Pull out every one of the following rows that contains the word "height", and copy each one as it appears.

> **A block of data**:
>>>

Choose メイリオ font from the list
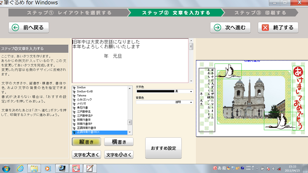 pyautogui.click(x=81, y=104)
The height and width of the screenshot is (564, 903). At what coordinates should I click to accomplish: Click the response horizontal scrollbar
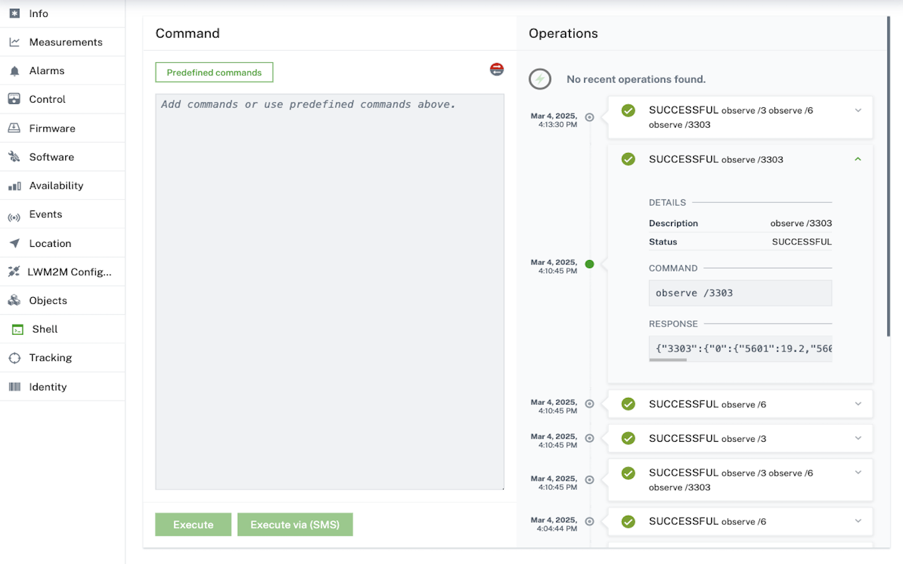(668, 360)
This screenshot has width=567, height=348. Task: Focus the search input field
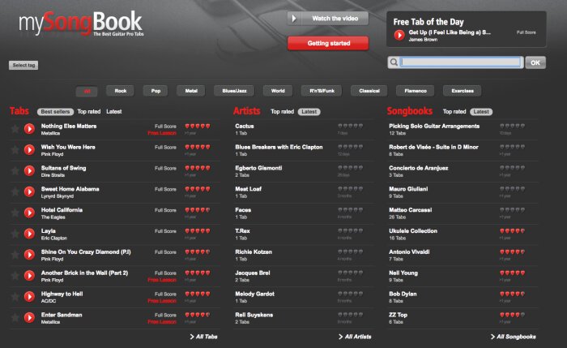coord(461,62)
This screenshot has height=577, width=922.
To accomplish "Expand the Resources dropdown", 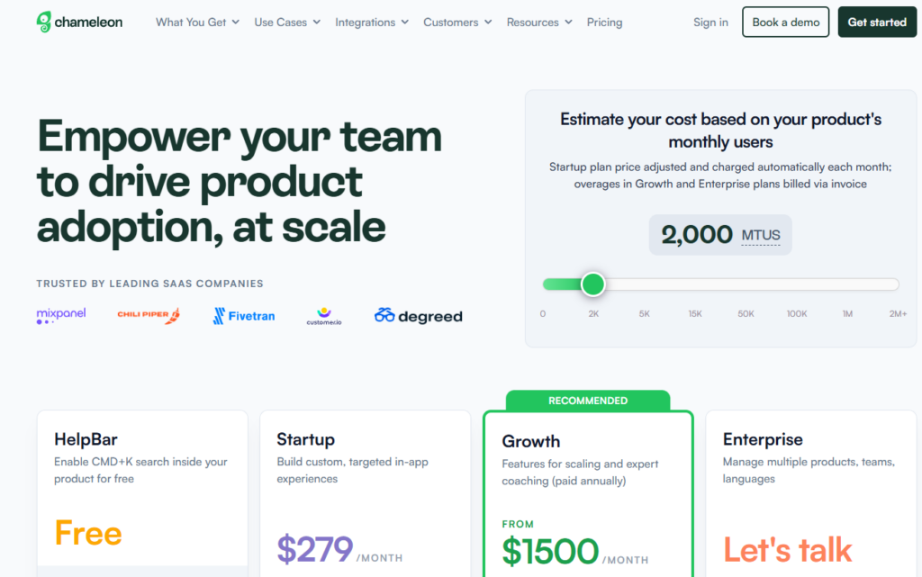I will 539,23.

<<<

> **Reply to the task**:
The height and width of the screenshot is (564, 903). At what coordinates should I click to accomplish: Click the response horizontal scrollbar
This screenshot has width=567, height=348. Task: Focus the search input field
This screenshot has height=577, width=922.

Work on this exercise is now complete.